This Week in Games
Fairy Tail Hands-On

by Heidi Kemps,

Hello, gaming friends! It's a big release week, with Pokemon Sword and Shield on the horizon! Let's check Twitter and see what everyone's getting hyped about the most in the games--

Yeah, uh, I think I'm going to stay the hell away from that. We're at the point where legitimate potential grievances are being overshadowed by YouTube shoutymen who're simply digging for more minor things to be angry about from sources of dubious quality. Basically, the opportunity for real discussion is dead.

My thoughts: How about we save our judgements until the damn games release and not pop into DMs to cuss each other out over cartoon animals? I'll leave it at that.

But if Pokemon's not your thing, there's the Google Stadia's launch! By this time next week, you won't need to own games anymore! Who here is hyped for Stadia and the future of streaming gaming?!

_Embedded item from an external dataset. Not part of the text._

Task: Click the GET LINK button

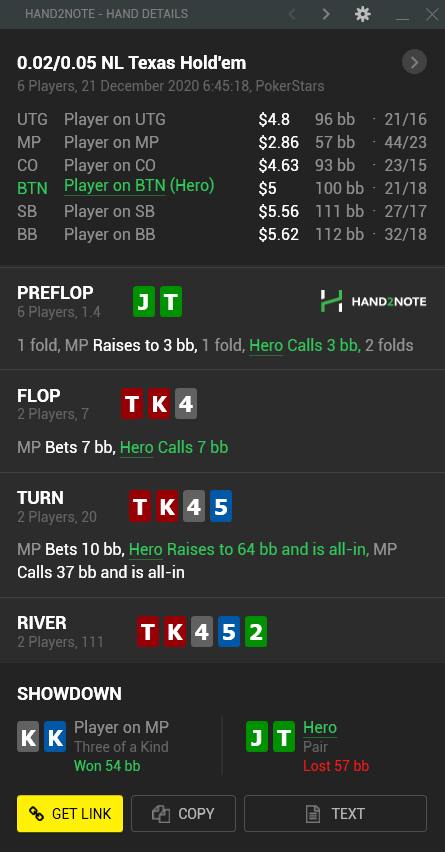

…yeah, that's what I expected.


How about we discuss something that the internet at large is actually happy about? The newest trailer for the Sonic the Hedgehog movie dropped, and it features the promised Sonic redesign. And boy oh boy, is it ever a massive improvement:

Frequent Sonic collaborator Tyson Hesse worked on the character redesign, and the folks behind the film couldn't have chosen anyone better. Gone are the creepy teeth, the weird simian hands, and the soulless eyes, replaced with a Sonic that's kicked the attempts at “realism” to the curb and looks much more like the character we love. He's still got the weird spike-fur I'm not fond of, but overall – yes. This redesign was absolutely worth it.

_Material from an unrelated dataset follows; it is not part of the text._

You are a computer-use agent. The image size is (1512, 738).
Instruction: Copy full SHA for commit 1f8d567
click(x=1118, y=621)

Seeing how much better Sonic looks now leaves me wondering – why the hell are these idiot suits in Hollywood so obsessed with fantasy characters in films being redesigned to look “realistic?” It never works. Generally, audiences don't care if the CG characters look “unrealistic” if their interactions with the actors and environments are believable – and trying to make “realistic” characters only highlights their uncanny valley unreal-ness. Nobody was distracted by the toons in Who Framed Roger Rabbit looking so different from the actors because the way they meshed with each other was wonderful, and it's the same with modern CG creations. I hope the enthusiastic reaction to Sonic's redesign sends this message to people who need to hear it.

Here's the thing, though: I still have absolutely no interest in seeing this movie. Yes, Sonic himself looks better. But that's only one part of the film, and the rest of it still looks like dull Hollywood family-movie fare. I chuckled a little at some of the little physical-humor jokes in the trailer, sure, but I just feel no desire to sit through ninety minutes of it.

It doesn't help that Sonic the movie features one of my least favorite live-action-adaptation plot contrivances. Did we have to go the hackneyed “Sonic isekais into our world” route with the premise? Bringing a franchise inherently rooted in fantasy to modern earth has been awful since Masters of the Universe did it three decades ago, but nobody seems to have learned, as it's still a Hollywood-adaptation trope. Frankly, I don't want to see Sonic in our boring-ass universe, I want to see Green Hill and Studiopolis and Quartz Quadrant, dammit! We got a little bit of Green Hill in the trailer, and that hurts because it looks really cool and I want more environments like that!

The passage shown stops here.